This way no one gets that whiplash feeling when the ship takea off or slows abruptly.
When you have a mass of metal that weighs tens of thousands of tons NOTHING WRT speed in the water happens rapidly unless it runs into a very sturdy cliff! (
DCL Wonder in round numbers 83,000 tons)
INERTIA!
On a ship the size of a cruise ship, pressing the throttles from 'slow' to 'maximum' does little but produce smoke from exhausts and cavitation from the screws which beat water into froth .... no one is going to experience a head snap of acceleration!
My last command was a vessel of roughly 3500 tons - a LOT less than a cruise ship - and it WAS built for speed. We had a lot of horsepower for our size and could go from zero to 30 knots in about a minute and stop very quickly by reversing the thrust of the prop's rather than the direction of the shaft. No one lost footing from acceleration from 5 to 30 over a minute! .... now executing tight turns at this speed is a different story. At 30 knots a full rudder turn could produce a 30 degree list or more ... this DOES make things fall down and go boom.

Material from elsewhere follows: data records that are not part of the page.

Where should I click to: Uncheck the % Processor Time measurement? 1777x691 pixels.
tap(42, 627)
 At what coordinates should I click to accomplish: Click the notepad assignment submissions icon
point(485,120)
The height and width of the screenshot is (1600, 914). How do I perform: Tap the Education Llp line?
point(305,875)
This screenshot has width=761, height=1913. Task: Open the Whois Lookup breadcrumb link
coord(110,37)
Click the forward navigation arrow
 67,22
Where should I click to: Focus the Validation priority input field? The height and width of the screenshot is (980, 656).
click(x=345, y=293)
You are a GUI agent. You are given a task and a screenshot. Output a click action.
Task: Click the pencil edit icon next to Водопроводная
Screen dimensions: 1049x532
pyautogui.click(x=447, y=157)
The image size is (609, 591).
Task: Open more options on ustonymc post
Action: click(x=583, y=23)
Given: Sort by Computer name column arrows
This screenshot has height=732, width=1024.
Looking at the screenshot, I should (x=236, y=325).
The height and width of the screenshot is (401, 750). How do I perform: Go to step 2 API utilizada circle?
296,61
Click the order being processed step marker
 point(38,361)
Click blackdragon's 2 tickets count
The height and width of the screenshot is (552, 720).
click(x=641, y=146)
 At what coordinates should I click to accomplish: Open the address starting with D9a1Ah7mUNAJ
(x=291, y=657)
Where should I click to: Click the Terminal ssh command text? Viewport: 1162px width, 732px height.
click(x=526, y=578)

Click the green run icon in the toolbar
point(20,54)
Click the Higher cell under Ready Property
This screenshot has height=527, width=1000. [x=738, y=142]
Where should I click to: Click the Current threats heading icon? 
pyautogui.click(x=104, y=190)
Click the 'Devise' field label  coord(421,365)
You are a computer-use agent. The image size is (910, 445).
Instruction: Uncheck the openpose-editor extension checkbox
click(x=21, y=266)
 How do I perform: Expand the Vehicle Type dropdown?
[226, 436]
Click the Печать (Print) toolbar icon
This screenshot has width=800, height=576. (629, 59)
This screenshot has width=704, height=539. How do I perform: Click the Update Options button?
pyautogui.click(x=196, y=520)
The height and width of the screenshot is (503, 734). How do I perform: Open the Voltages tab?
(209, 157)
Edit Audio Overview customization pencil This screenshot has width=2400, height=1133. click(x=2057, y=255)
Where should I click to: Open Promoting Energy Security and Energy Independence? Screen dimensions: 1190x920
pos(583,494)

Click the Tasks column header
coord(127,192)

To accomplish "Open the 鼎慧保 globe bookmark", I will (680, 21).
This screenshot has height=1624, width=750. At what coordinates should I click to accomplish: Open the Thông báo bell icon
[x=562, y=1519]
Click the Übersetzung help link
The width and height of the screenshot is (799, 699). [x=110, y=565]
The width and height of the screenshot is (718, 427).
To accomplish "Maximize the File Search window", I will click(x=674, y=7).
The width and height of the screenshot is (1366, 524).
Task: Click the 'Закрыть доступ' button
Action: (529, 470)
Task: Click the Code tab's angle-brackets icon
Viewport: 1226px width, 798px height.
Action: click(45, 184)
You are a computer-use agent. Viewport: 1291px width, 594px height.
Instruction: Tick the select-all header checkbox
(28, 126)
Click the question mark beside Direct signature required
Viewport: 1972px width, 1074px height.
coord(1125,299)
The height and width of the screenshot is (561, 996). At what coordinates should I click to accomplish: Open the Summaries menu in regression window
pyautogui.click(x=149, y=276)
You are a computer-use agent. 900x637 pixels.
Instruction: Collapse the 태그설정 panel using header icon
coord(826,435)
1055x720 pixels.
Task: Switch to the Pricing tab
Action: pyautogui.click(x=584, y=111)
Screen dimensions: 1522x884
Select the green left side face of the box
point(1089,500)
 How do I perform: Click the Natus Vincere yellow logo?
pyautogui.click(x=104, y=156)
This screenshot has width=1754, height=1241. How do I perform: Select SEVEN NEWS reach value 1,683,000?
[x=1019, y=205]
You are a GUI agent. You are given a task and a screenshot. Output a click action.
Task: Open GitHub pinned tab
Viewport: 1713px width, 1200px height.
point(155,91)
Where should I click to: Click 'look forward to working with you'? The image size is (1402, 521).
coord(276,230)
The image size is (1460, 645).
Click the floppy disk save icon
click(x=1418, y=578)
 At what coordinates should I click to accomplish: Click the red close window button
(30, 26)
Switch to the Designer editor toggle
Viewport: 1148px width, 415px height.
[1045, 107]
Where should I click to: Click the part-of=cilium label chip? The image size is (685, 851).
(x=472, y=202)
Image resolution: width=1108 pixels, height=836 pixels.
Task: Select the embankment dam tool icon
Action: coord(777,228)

(if you want to get technical ... using public data WONDER has a potential of 0.68 hp/ton while my ship had 10.3 hp/ton. For W I say potential because it is a diesel electric setup. The ship has 57000 hp of generating power but this is for both propulsion and hotel services so the # is theory if all the power were sent to propulsion. For the Cutter, the hotel power system is isolated from propulsion. For 'speed' propulsion we had gas turbines which produced 36,000 shaft hp ... there are MANY other factors that impact max speed of a ship and the hp issue is NOT linear but this gives an idea of the factors involved)
Note too that in big ship handling, little happens fast and
momentum kills .... ships do NOT stop on a dime. You must anticipate the need to stop WAY WAY in advance. The ship stops either by coasting to a stop because the stop was anticipated or by running the propulsion in reverse (simplified). A 'fast' stop means running HARD in reverse and this burns fuel much more than coasting .... Most of the time you do not want to go ANY FASTER than you must. Going faster works against you.
One of the ways a Captain/Master is 'graded' by the company is their efficiency in operating the ship. As Captain of a CG Cutter I was ranked against my peers in this way and if I used substantially more fuel I was asked why. In my case, sometimes it is easy to explain in my situation - heading for a rescue, chasing a bad guy ... easy to explain. But if in an average 30 days I consistently used more fuel that anyone else and had no 'operation need', my marks reflected my waste of the tax payer dollar. The captain that sails the route and gets "the best gas mileage" is the one who gets the bonuses while the one with the worst often ends up looking for a new job. Running no faster than is necessary .... anticipating ... good planning .... important skills for the master/navigator. A good team of engineer/captain/deck officer will work together to get the ship to the desired speed as quickly as possible while keeping in mind fuel consumption, exhaust (those environmental rules COUNT) and stress on the engines .... and passenger comfort in the case of a cruise ship.